TASK INSTRUCTIONS: Could you reproduce every record below exactly, excluding all pictures?

### RECORDS FOR PROCESSING ###

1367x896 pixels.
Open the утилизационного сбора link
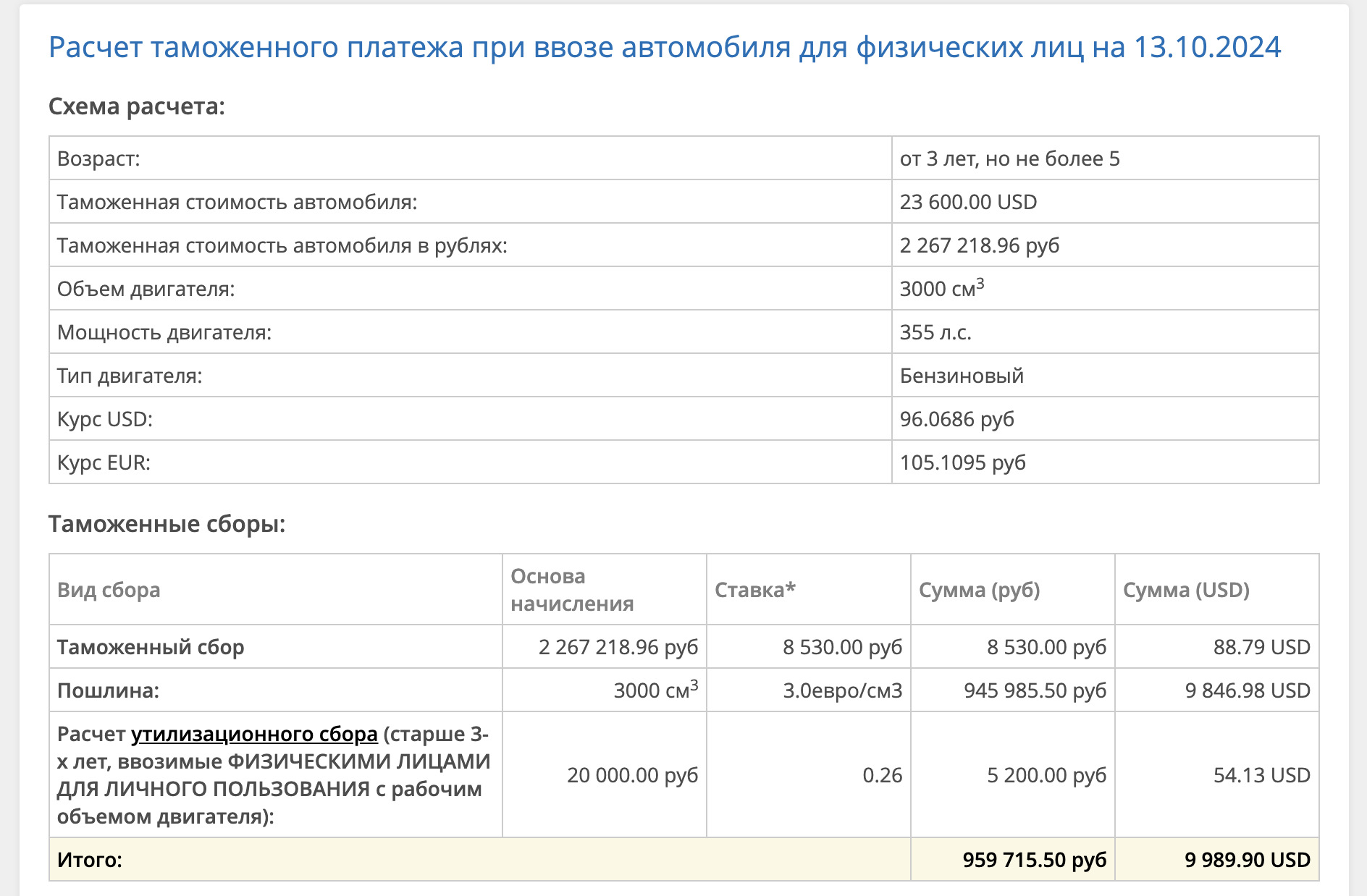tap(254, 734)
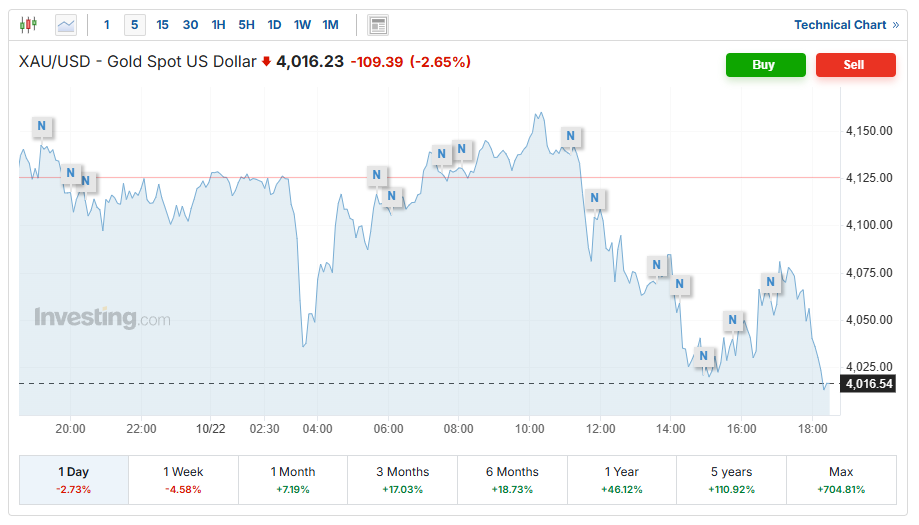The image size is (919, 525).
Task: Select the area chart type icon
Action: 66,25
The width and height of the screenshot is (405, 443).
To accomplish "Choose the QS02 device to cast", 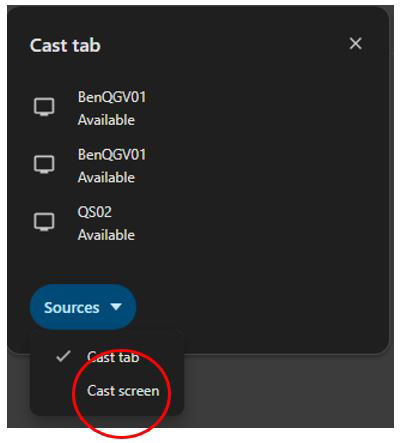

###

SOLUTION FOR THIS TASK:
1367x896 pixels.
Open the утилизационного сбора link
tap(254, 734)
The image size is (919, 525).
Task: Select the area chart type icon
Action: 66,25
The width and height of the screenshot is (405, 443).
To accomplish "Choose the QS02 device to cast", 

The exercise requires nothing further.